▸ Okuma Metni
────────────────────

Geleceğin ihtiyaçları,
daha hızlı, daha zeki ve daha iyi bir insanoğlu yaratmamızı gerektiriyor
2008 yılında, San
Diego’da bulunan Kaliforniya Üniversitesi’nden iki araştırmacı, Roger Bohn ve
James Short, insan beyninin bir günde maruz kaldığı bilginin miktarını
belirlemek üzere bir araştırma yapmaya karar verdiler.
Ancak araştırmaya oldukça
enteresan bir boyut daha kattılar. Bilgi faklı biçimlerde gelebildiğinden ve
videolardan elde edilen bilgiyi dergi ve gazetelerle kıyaslamak zor olduğundan,
bütün bilgiyi standart bir ölçüm birimine, yani kelimelere dönüştürmeye karar
verdiler.
2009 yılında
açıkladıkları nihai raporlarına göre ABD’de yaşayan ortalama bir insanın beyni,
her gün 100 bin 500 kelimeye maruz kalıyor. Ve bu rakam her yıl yüzde 2,6
oranında artıyor.
Peki, ama bütün bu
kelimeler nereden geliyor?
Kaba bir hesap yapacak
olursak, bu kelimelerin yüzde 45’i televizyondan, yüzde 27’si bilgisayarlardan,
yüzde 11’i radyodan, yüzde dokuzu basılı medyadan, yüzde beşi telefon
konuşmalarından ve geri kalanı da küçük miktarlar halinde filmlerden,
oyunlardan ve diğer bilgi kaynaklarından geliyor.
Araştırmaya göre ortalama
bir Amerikalı günde 11,8 saatini bilgi tüketerek geçiriyor. Pek çok başka ülke
de, benzer rakamlar bildiriyorlar. İnsanlar günümüzde, geçmişe kıyasla çok daha
fazla bilgiye maruz kalmaktalar.
Örgün öğretim, “diğer
bilgi kaynakları” kategorisinin derinliklerinde bir yerde, yüzde birden düşük
oranla yer alıyor. Sınıfta yapılan çalışmalar, yüksek öğretim gören
öğrencilerde bile, gün içinde maruz kaldıkları bilginin görece olarak küçük bir
kısmını oluşturuyor.
Zihnimize akan bu geniş
bilgi nehrinin içinde bulunan ve eğitmen ve öğretmenlerden gelen belli bir
bilgi türü, aldığımız örgün öğretimi oluşturuyor.
Peki ama bu özel bilgi
türü, neden gündelik olarak maruz kaldığımız diğer bilgilerden çok daha değerli
kabul ediliyor?
Evet, erken okul eğitimi
okuma yazma ve matematik gibi gerekli becerilerin geliştirilmesine odaklanır.
Ancak öğrenci gelişme kaydettikçe, gerekli becerilerin yerini giderek
öğrenilmesi istenen beceriler alır ki hızla gelişen dünyada bunların
bazılarının ne kadar işe yarar olduğu tartışmaya açıktır.

────────────────────

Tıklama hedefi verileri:

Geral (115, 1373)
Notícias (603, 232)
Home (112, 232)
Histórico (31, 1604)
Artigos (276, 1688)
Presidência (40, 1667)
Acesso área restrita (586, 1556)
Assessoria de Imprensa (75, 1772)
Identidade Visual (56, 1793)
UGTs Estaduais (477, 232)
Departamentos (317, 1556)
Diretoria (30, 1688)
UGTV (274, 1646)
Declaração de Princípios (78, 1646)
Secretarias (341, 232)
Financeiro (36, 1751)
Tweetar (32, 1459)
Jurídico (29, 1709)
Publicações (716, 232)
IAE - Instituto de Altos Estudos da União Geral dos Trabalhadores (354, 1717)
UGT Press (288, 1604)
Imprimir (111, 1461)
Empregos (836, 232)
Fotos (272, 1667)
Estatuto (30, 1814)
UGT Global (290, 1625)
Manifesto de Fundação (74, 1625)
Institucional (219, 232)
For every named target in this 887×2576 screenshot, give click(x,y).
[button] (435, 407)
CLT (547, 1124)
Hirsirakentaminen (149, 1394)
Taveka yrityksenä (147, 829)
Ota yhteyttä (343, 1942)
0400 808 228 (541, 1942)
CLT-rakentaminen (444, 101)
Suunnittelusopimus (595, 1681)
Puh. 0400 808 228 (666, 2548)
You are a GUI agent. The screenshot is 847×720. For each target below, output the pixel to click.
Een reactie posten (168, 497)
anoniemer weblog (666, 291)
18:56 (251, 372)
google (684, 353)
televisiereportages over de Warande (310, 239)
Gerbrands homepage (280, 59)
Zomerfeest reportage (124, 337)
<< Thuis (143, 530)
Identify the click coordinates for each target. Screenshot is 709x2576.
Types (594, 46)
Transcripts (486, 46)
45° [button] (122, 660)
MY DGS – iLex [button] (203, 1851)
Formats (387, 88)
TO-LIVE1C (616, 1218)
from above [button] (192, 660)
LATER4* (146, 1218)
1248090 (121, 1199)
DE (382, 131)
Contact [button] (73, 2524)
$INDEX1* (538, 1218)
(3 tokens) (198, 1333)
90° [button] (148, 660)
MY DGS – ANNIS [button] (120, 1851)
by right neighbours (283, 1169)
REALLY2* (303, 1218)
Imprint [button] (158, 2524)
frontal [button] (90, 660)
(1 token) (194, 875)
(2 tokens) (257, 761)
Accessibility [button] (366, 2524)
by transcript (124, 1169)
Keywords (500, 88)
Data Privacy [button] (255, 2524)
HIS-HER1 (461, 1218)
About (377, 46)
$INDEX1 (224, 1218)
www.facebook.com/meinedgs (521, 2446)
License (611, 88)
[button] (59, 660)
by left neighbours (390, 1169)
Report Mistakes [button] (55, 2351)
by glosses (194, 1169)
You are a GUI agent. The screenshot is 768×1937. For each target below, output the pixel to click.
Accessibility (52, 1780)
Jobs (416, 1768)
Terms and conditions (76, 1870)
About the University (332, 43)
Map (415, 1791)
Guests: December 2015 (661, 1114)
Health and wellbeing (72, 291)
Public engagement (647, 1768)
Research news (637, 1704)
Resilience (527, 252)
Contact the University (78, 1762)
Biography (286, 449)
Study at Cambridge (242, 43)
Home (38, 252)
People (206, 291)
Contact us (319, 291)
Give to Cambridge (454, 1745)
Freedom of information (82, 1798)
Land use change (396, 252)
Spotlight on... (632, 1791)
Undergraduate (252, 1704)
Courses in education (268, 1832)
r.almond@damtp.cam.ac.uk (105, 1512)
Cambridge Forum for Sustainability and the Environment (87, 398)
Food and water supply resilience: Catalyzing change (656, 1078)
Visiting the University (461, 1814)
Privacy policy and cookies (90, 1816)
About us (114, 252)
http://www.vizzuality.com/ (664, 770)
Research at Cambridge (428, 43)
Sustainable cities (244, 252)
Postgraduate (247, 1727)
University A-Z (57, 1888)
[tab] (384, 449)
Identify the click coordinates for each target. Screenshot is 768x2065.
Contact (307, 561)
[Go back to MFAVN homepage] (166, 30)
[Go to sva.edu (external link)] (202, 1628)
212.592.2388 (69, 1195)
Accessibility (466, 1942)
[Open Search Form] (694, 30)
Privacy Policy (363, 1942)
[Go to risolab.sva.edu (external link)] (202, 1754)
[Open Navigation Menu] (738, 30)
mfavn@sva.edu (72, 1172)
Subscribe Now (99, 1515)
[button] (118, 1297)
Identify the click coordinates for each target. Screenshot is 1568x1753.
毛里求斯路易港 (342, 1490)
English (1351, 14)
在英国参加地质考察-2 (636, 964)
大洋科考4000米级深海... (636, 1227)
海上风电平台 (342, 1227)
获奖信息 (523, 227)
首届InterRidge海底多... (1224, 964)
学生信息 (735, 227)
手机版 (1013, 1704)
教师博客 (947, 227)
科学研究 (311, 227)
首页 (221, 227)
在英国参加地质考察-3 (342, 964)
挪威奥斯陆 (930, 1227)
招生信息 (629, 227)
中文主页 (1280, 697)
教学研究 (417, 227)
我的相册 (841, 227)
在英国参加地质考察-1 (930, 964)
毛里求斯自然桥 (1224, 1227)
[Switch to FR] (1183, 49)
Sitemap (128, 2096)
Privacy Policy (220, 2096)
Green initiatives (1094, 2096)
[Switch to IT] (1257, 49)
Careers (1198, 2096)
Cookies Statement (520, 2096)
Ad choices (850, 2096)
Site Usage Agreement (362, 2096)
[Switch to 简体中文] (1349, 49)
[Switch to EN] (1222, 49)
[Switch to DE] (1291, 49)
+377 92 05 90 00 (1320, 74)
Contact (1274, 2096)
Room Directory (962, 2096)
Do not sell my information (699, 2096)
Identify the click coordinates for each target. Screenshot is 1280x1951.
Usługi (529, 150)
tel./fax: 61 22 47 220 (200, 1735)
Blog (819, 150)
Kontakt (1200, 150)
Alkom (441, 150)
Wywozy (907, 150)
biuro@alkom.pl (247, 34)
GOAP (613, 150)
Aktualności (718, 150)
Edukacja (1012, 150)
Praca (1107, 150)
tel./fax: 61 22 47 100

────────────────────

▸ Yapılacaklar
1 - Şu üç ifade okuma metniyle uyuşuyor mu: (a) Araştırmacılar bütün bilgiyi kelimeye çevirdi. (b) Kelimelerin en büyük kısmı bilgisayarlardan geliyor. (c) Ortalama bir Amerikalı günde 11,8 saatini bilgi tüketerek geçiriyor. Her birine evet ya da hayır deyip kararı belirleyen sözleri okuma metninden tırnak içinde verin.
2 - Okuma metnine göre insanın her gün duyduğu ya da okuduğu kelimeler hangi kaynaklardan geliyor? Hepsini sıralayın.
3 - Okuma metnine göre bir insanın her gün karşılaştığı kelime sayısı her yıl yüzde kaç artıyor?

▸ Görev Sonuçları
1 -
(a) Evet: "bütün bilgiyi standart bir ölçüm birimine, yani kelimelere dönüştürmeye karar verdiler"
(b) Hayır: "bu kelimelerin yüzde 45’i televizyondan, yüzde 27’si bilgisayarlardan"
(c) Evet: "ortalama bir Amerikalı günde 11,8 saatini bilgi tüketerek geçiriyor"

2 - Televizyon, bilgisayarlar, radyo, basılı medya, telefon konuşmaları, filmler, oyunlar ve diğer bilgi kaynakları.

3 - Yüzde 2,6.